Internet of pants? This ultrathin thread could make your clothes part of the IoT

One embroidered antenna transmitted test signals with near-perfect efficiency

Your clothes could one day monitor your fitness levels or boost your smartphone reception thanks to a new technique that uses ultrathin electronic thread to embroider circuits into fabric.

Measuring just 0.1 mm in diameter, the thread comprises seven filaments made of copper and silver. Using it, researchers at Ohio State University have found a way to embroider circuits into fabric with enough precision to integrate electronic components such as sensors and memory devices into clothing.
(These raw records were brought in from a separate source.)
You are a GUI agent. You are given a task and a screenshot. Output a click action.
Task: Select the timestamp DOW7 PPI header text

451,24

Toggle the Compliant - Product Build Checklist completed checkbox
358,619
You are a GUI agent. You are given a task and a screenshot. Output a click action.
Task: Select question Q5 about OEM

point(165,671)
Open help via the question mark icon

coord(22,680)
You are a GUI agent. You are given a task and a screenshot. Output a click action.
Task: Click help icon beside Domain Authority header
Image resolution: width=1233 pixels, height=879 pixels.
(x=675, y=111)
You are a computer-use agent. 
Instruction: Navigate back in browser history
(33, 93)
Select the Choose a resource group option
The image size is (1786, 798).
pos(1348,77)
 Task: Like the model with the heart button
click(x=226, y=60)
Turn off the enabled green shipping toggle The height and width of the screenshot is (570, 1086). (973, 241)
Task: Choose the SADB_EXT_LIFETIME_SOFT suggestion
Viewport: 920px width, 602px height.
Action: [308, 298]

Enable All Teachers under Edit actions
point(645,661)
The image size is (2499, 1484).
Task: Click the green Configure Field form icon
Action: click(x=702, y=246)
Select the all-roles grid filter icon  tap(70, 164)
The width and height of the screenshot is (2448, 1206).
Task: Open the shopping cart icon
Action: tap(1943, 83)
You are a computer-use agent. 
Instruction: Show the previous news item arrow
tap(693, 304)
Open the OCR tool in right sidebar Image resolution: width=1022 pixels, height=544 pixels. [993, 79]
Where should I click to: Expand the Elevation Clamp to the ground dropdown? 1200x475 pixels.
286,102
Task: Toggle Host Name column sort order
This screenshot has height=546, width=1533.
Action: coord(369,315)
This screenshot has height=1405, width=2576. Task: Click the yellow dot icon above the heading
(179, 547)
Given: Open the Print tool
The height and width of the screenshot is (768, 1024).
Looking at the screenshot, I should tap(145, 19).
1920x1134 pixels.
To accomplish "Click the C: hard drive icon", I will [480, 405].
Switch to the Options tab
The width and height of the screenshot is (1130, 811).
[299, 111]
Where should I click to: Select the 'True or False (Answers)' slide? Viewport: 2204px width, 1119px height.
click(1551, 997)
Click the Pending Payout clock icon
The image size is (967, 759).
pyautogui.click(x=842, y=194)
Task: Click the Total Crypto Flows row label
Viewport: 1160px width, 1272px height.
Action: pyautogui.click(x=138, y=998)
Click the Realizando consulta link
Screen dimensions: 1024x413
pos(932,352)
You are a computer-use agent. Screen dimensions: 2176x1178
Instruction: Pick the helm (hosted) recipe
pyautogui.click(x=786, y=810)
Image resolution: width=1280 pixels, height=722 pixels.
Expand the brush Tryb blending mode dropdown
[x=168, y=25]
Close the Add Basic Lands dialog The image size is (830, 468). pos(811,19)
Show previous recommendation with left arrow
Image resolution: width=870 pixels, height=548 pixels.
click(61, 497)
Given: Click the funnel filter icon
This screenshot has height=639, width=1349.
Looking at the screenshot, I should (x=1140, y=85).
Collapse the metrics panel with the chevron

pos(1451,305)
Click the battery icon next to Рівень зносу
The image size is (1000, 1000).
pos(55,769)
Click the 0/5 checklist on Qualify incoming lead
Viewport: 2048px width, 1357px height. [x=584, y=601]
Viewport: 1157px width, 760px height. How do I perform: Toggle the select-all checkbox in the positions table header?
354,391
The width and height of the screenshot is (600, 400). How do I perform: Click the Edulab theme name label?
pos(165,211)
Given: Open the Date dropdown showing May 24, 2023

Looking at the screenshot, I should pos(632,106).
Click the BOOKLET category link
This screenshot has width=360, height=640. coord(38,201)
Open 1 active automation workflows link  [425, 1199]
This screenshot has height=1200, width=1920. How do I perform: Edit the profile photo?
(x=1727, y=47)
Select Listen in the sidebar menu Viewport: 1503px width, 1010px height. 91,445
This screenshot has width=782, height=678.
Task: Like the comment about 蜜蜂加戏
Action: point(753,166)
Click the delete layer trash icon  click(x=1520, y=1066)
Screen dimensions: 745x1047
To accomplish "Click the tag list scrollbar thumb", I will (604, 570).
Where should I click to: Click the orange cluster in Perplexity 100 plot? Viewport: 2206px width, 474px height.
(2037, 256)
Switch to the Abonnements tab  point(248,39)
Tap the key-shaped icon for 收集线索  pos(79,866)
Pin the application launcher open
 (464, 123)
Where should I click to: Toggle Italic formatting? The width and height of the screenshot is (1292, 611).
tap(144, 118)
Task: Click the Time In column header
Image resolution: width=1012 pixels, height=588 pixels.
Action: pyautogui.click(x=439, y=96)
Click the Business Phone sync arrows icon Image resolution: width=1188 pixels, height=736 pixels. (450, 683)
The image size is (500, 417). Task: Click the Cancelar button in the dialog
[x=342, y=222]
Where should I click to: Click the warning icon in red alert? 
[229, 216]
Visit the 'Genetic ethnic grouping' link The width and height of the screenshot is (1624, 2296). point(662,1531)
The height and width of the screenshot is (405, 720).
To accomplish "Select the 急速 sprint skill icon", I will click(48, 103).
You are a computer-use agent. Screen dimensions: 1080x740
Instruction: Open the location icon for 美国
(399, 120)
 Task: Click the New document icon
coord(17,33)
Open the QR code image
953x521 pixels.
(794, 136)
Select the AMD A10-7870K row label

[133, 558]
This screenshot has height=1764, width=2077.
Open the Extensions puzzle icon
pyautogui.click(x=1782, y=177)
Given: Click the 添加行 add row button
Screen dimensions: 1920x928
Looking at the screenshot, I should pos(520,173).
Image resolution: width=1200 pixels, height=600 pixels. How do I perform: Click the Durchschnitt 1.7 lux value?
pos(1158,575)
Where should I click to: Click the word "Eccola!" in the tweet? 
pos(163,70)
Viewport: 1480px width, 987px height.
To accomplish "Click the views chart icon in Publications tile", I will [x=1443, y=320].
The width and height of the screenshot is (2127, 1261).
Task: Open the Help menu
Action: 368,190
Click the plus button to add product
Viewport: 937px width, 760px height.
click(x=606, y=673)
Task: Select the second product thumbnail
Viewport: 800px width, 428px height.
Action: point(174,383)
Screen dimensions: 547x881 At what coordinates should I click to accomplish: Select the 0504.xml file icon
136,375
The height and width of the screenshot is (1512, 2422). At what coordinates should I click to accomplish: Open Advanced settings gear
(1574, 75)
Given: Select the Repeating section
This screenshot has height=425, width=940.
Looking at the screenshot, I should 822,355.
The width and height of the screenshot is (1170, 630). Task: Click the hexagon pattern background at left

Ultimately, such "e-textiles" could be used to create shirts that act as antennas, bandages that tell your doctor how well a wound is healing, or even caps that sense activity in the brain.

“Now, for the first time, we’ve achieved the accuracy of printed metal circuit boards, so our new goal is to take advantage of the precision to incorporate receivers and other electronic components," said John Volakis, director of Ohio State's ElectroScience Laboratory.

The researchers used a standard tabletop sewing machine to embroider the e-textiles. The shape of the embroidery determines the operating frequency of the antenna or circuit.

One broadband antenna, for example, consists of more than half a dozen interlocking geometric shapes, each a little bigger than a fingernail, that form an intricate circle a few inches across. Each piece of the circle transmits energy at a different frequency, so together they cover a broad spectrum. That embroidery takes about 15 minutes to create and uses about 10 feet of the specialized thread, for a material cost of roughly 30 cents per antenna.

In tests, an embroidered spiral antenna measuring about six inches across transmitted signals at frequencies of 1 to 5 GHz with near-perfect efficiency, the researchers said, making it well-suited for broadband Internet and cellular communication.

A paper describing the researchers' results was published recently in the journal IEEE Antennas and Wireless Propagation Letters. Ohio State plans to license the technology for further development.